I am new to python. I am trying to extract mixed fractions from pdf file using Python. But I have no idea which tool I should use to extract. My sample pdf contains only one page with simple text. I would like to extract Part name and length of part using Python. Screenshot of sample pdf page is as shown in image link Page 1 of Pdf- Screenshot. Pdf file can be downloaded from the following link (Sample Pdf)
EDIT 1: - UPDATED
Thank you for suggesting Pdfplumber. It is a great tool. I could extract information with it. Though in some cases, when I extract length, I get the whole number combined with denominator. Say, if I have 36 1/2 as length (as shown in screenshot), then I get the value as 362 inches.
import pdfplumber
with pdfplumber.open("Sample.pdf") as pdf:
first_page = pdf.pages[0]
text = first_page.extract_text()
for row in text.split('\n'):
if 'inches' in row:
num = row.split()[0]
print(num)
Output: 362
This code works for me in most cases. Just in some cases, I get 362 as my output, instead of getting 36 as a separate value.

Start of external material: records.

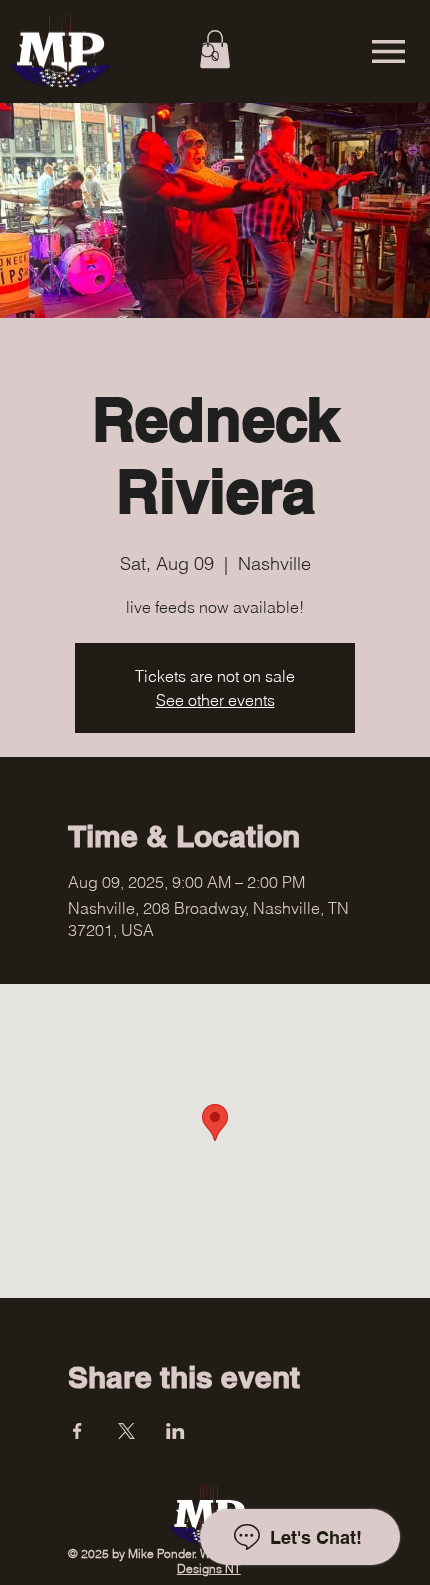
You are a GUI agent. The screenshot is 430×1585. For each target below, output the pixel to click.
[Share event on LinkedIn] (175, 1431)
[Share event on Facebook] (77, 1431)
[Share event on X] (126, 1431)
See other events (215, 700)
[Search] (209, 52)
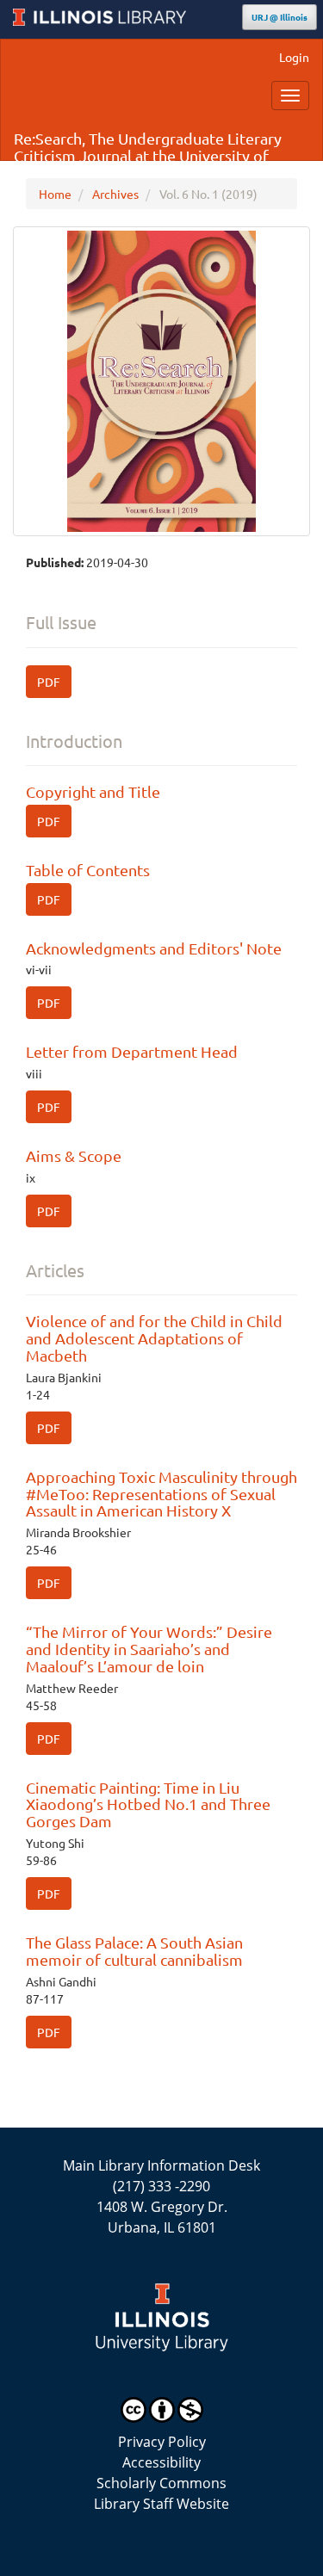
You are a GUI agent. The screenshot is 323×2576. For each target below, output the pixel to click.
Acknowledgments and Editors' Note (154, 948)
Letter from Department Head (132, 1051)
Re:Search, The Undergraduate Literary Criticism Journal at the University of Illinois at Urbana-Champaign (148, 144)
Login (294, 57)
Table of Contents (88, 870)
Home (55, 193)
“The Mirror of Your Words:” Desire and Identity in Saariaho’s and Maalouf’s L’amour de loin (149, 1648)
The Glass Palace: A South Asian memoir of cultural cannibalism (134, 1950)
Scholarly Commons (161, 2483)
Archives (115, 193)
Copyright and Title (93, 791)
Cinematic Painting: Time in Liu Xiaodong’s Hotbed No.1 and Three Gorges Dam (148, 1804)
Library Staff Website (161, 2503)
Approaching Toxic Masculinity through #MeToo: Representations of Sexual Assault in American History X (161, 1493)
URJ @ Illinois (279, 16)
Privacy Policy (162, 2441)
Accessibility (161, 2462)
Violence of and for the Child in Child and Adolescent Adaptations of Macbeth (154, 1338)
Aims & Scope (73, 1155)
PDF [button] (48, 681)
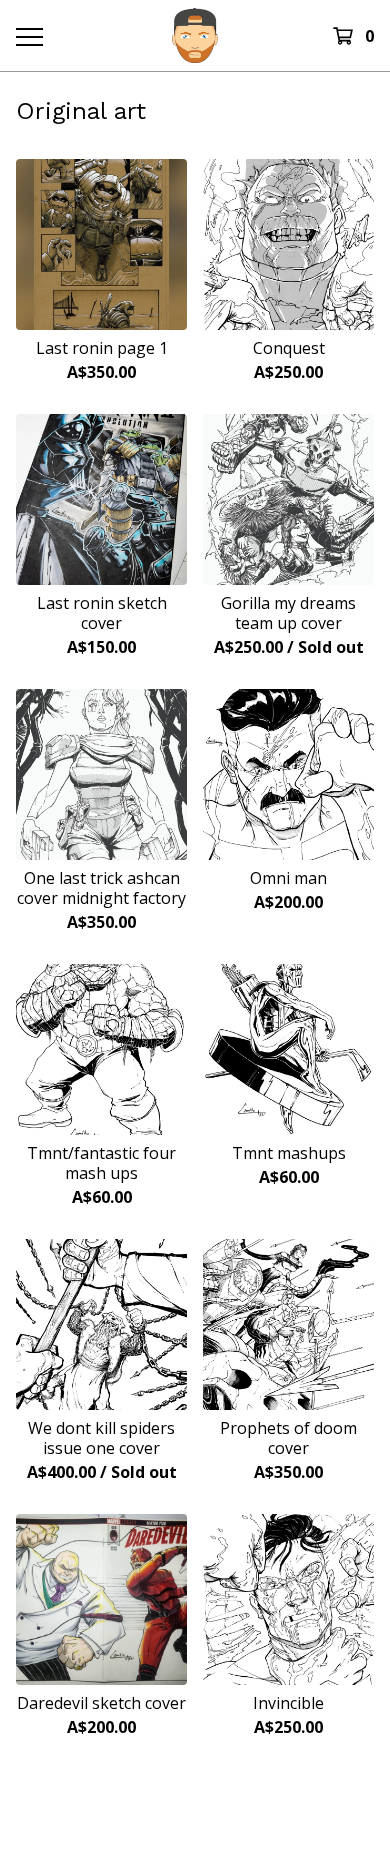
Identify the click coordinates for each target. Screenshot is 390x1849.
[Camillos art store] (195, 35)
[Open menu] (28, 36)
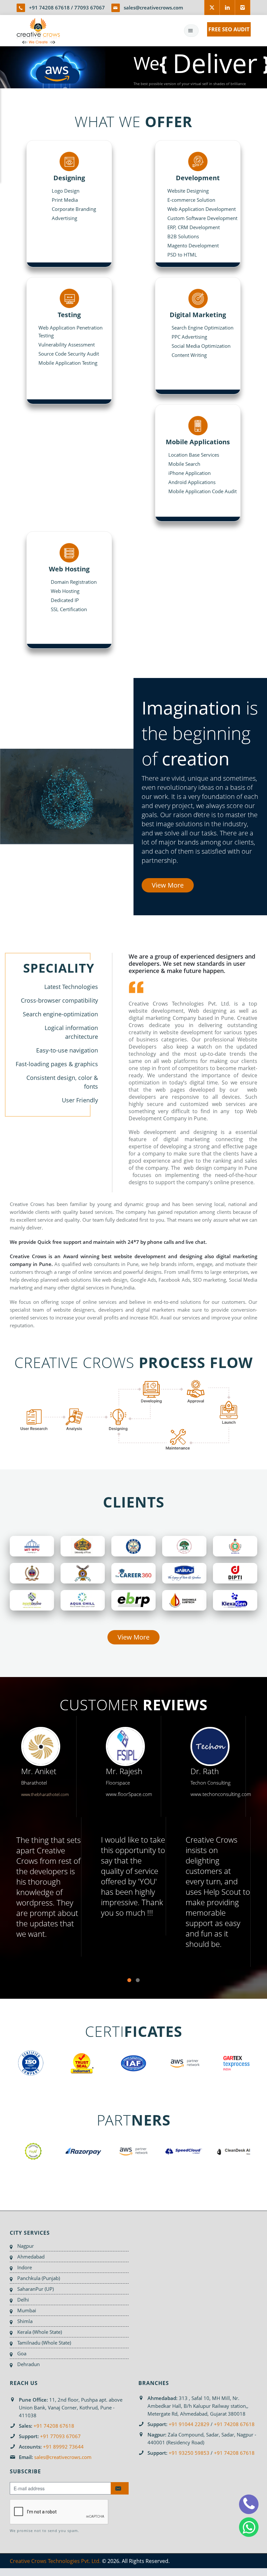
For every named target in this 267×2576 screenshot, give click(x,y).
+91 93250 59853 (189, 2453)
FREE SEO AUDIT (228, 29)
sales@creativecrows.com (153, 7)
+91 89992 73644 (63, 2446)
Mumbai (26, 2310)
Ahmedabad (31, 2256)
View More (168, 885)
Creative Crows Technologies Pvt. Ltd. (55, 2561)
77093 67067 (89, 7)
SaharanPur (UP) (35, 2289)
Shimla (25, 2321)
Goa (21, 2353)
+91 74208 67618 (49, 7)
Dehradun (28, 2364)
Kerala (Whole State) (39, 2332)
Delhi (23, 2299)
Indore (24, 2267)
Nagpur (25, 2246)
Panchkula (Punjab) (38, 2278)
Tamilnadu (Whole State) (44, 2342)
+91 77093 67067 (60, 2436)
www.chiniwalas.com (230, 1794)
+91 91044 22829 (189, 2424)
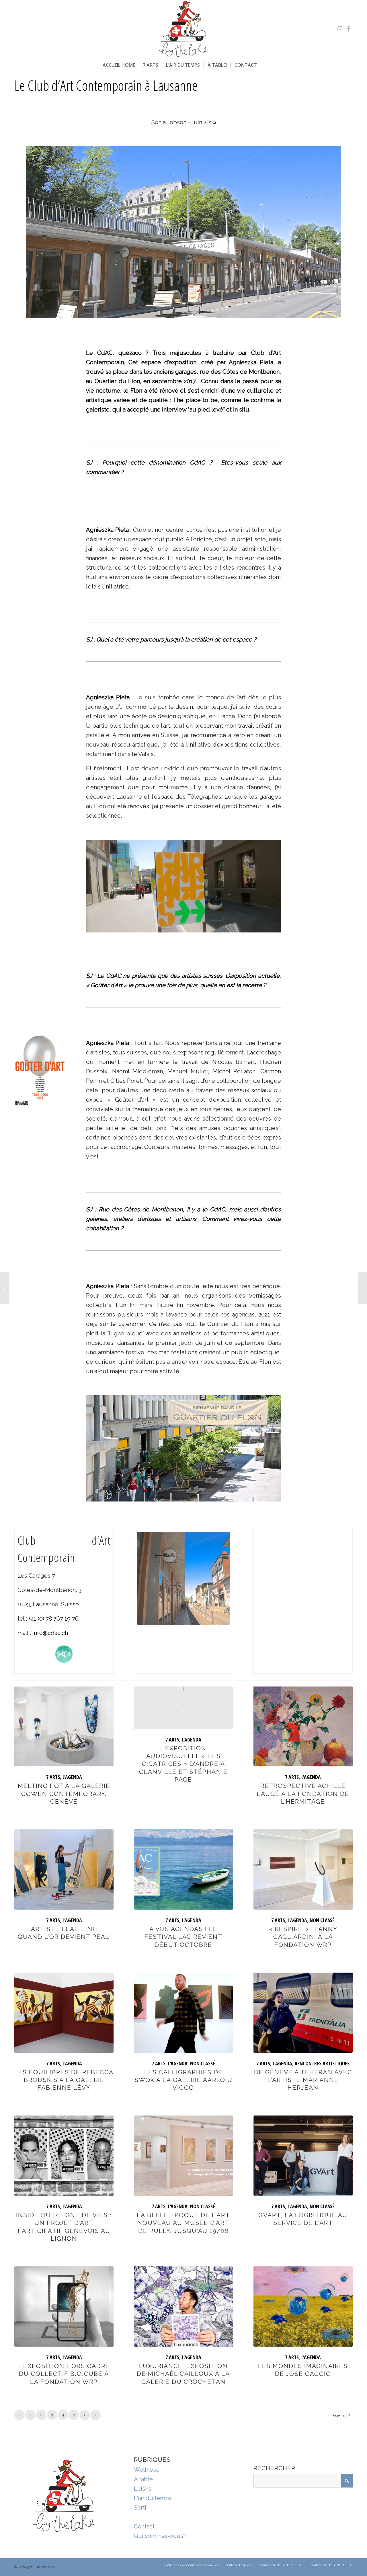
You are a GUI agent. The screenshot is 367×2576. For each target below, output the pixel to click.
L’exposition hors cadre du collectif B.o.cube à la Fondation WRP (64, 2373)
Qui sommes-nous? (160, 2535)
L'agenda (72, 1777)
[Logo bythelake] (183, 29)
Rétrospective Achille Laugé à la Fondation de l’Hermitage (303, 1793)
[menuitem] (119, 65)
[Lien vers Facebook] (348, 29)
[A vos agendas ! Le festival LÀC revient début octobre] (183, 1869)
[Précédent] (99, 886)
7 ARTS (53, 1777)
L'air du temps (153, 2498)
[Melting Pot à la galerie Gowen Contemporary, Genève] (64, 1726)
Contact (144, 2526)
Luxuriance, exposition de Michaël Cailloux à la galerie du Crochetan (183, 2373)
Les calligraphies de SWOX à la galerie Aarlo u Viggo (183, 2080)
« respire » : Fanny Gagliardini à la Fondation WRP (303, 1936)
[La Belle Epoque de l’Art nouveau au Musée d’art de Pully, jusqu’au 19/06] (183, 2155)
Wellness (146, 2469)
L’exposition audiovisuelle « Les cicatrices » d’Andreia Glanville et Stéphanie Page (183, 1764)
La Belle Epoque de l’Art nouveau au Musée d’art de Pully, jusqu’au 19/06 (183, 2222)
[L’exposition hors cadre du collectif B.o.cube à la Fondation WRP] (64, 2306)
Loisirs (142, 2488)
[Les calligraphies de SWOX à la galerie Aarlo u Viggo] (183, 2013)
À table (143, 2479)
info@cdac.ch (50, 1633)
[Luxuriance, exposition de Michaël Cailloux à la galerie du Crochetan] (183, 2306)
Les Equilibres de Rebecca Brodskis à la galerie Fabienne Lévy (64, 2080)
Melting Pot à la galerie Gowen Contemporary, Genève (64, 1793)
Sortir (141, 2507)
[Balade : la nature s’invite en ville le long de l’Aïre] (4, 1288)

How could I resolve this issue?
pdfplumber gives output like that
shape: square
part name: square
1
36 𝑖𝑛𝑐ℎ𝑒𝑠
2
I would suggest to use PDF Pluber, it's a very powerful and well documented tool for extracting text, table, images from PDFs.
Moreover, it has a very convenient function, called crop, that allows you to crop and extract just the portion of the page that you need.
Just as an example, the code would be something like this (note that this will work with any number of pages):
filename = 'path/to/your/PDF'
crop_coords = [x0, top, x1, bottom]
text = ''
pages = []
with pdfplumber.open(filename) as pdf:
for i, page in enumerate(pdf.pages):
my_width = page.width
my_height = page.height
# Crop pages
my_bbox = (crop_coords[0]*float(my_width), crop_coords[1]*float(my_height), crop_coords[2]*float(my_width), crop_coords[3]*float(my_height))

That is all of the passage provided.